Larry Sasser will leave coaching legacy at Norwayne Middle School
By Rudy Coggins
Published in Sports on May 15, 2010 11:07 PM
Wearing his dusty baseball cap with the baby blue "N" in the middle, Norwayne Middle School head baseball coach Larry Sasser pulled a pencil from the scorebook.
He grabbed a blank lineup card and began thinking about the hitters, and pitching rotation in the regular-season finale against Eastern Wayne.
But this time it was different. A normal routine that encompassed many March, April and May afternoons for 18 years was about to come to an end in a couple of hours.
This was Sasser's last game in the Cobras' dugout.
"I had thought about it quite a bit for the last two or three weeks," said Sasser, his trademark blue whistle dangling around his neck. "When we had our last home game on the Monday before with Rosewood, that was emotional. With this being the last one, I tried to face it just like any other game and I think I did."
Until the final out.
The Cobras completed a perfect 14-0 campaign with a 12-6 victory over the Warriors. Norwayne clinched its fourth consecutive Wayne County Middle School Athletic Conference Division I championship, and the final of 13 titles the program won during Sasser's tenure.
The teams lined up, exchanged high-fives and congratulated each other on a "good game." Sasser took an extra minute to talk with the Eastern Wayne coaches. He turned and walked toward his team.
"When it was finally over, that's when it hit me," said Sasser. "When I had the last talk with the boys and knew that was going to be the last time I would be on the field, that was very emotional."
The season-ending contest capped a stellar career for Sasser, who will officially retire the last day of school. The Nahunta native and Charles B. Aycock alum collected 23 WCMSAC Division I championships and compiled 457 victories while coaching four sports -- football, volleyball, boys' basketball and baseball -- at various times.
"I like the competition and I grew up in a family of ballplayers," said Sasser. "I love any kind of sport and this was my way to stay in it for all these years, whether coaching or getting out there and practicing with the teams."
Sasser has taught on the middle school level for roughly 95 percent of his career. His stops include Bennettville (S.C.), Glendale Chapel Elementary in Johnston County, Mount Olive Junior High, Southern Wayne HS and Norwayne Middle School.
He stayed with the middle school profession due to a number of reasons, but mainly because he got home at a decent hour and he could teach/coach younger kids.
"At this age, they're very impressionable," said Sasser. "They're eager to learn, don't know it all and are willing to listen. It's a hard age.

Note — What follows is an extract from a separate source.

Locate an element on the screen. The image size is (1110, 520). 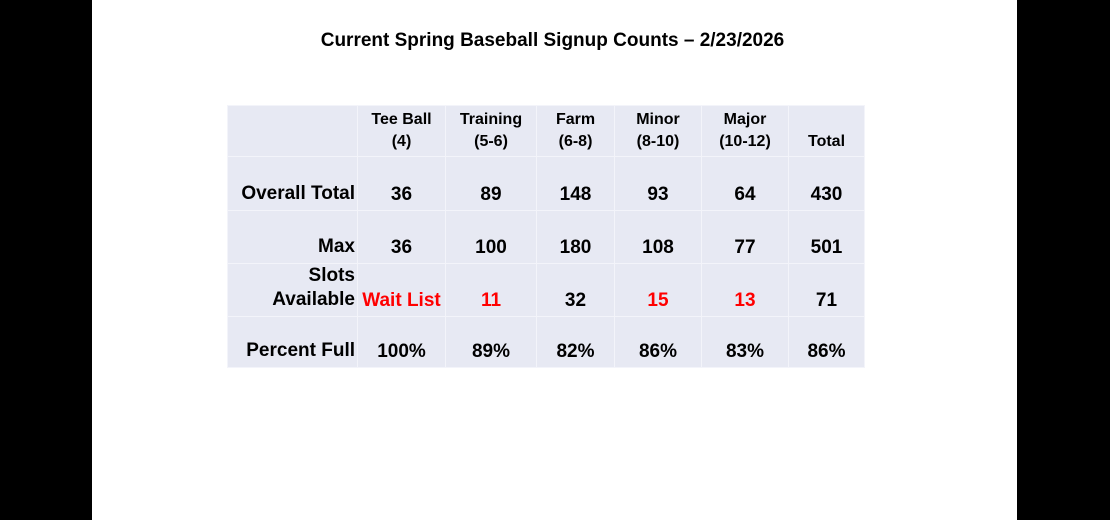
column-header: Minor (8-10) is located at coordinates (658, 131).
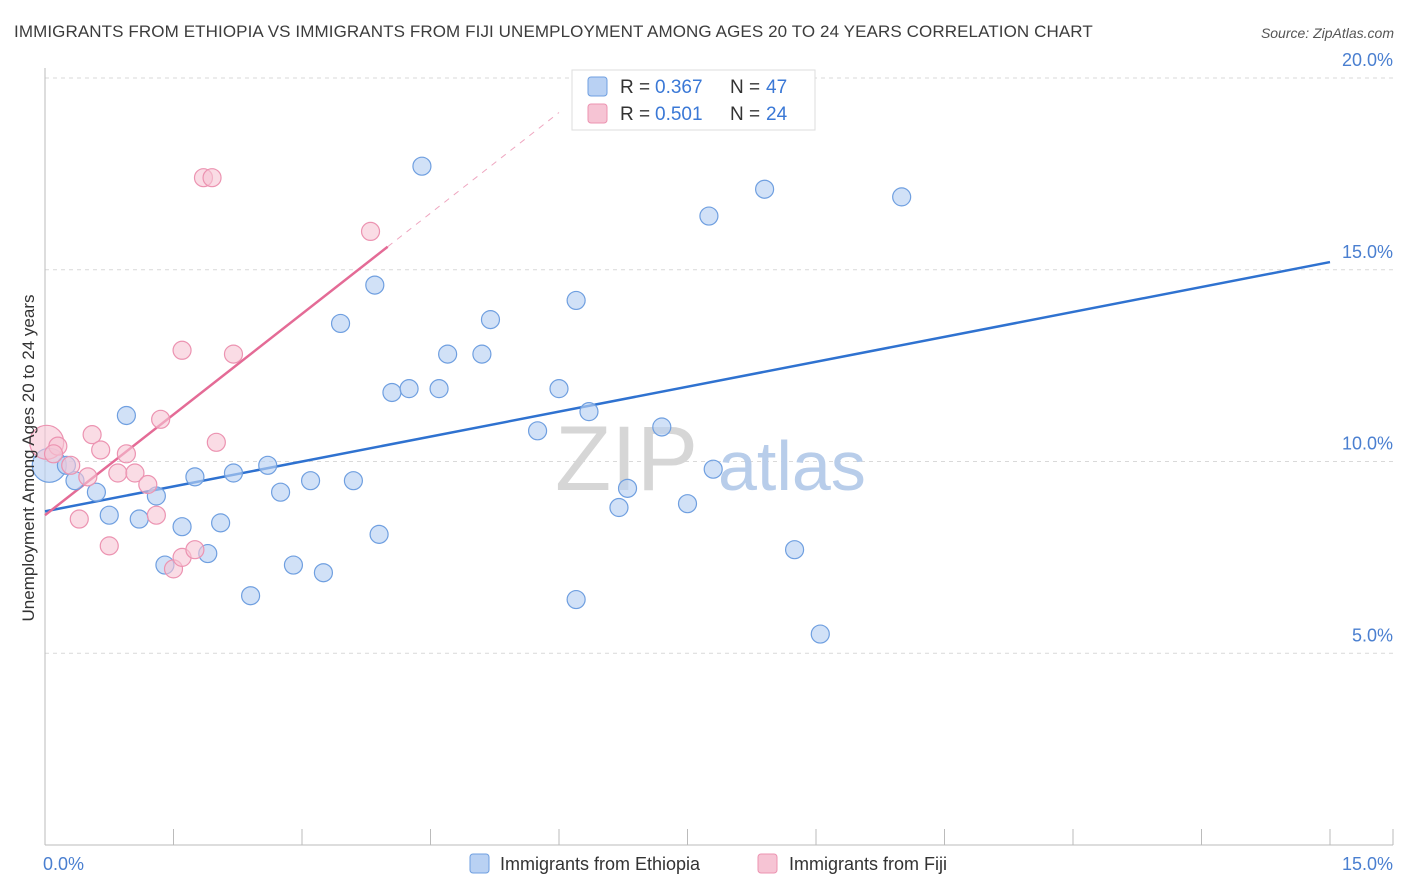  I want to click on bottom-legend-label-fiji: Immigrants from Fiji, so click(868, 864).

"They're trying to grow up and it's good to be part of that growing up process. Hopefully, I've steered them in the right direction."
Sasser's goals are the same in the classroom and in athletics -- work hard, keep a good attitude, learn the fundamentals, have fun and improve day by day.
He considers it a "high priority" each day to make sure the student-athletes improve either a particular day in practice, during the season or on what they wish to achieve in the future. Sasser isn't sure how many students he's taught and/or coached. But, more often than not, a few come back each year to say "hi" and talk about their days in a Cobra uniform.
That's the reward Sasser cherishes the most about his job. It's not about determining who to keep or cut when he decides on a team each season, which is undoubtedly a challenge at the 1,200-student school.
"There have been a lot of young, good men and women that I've been associated with," said Sasser. "Hopefully, I was a small part of helping them develop as a student-athlete or becoming a better person in general."
Sasser hasn't thought too much about his future. He's an avid golfer and tennis player, and loves to garden. He knows he won't be happy sitting at home and has thought about doing some volunteer work.
A successor hasn't been named to fill Sasser's shoes in either one or all the sports he's coached. Sasser does hope the relationship he's developed with his fellow coaches will continue.
"We work well together, help each other out and that's been a big plus, too," said Sasser. "We've got a good working atmosphere here. I have really enjoyed working in the coaching field, being with the boys and girls. It's been like a dream job. I can't think of anything else I'd rather do. To me, it's not really like a job, but just going out there and having fun every day."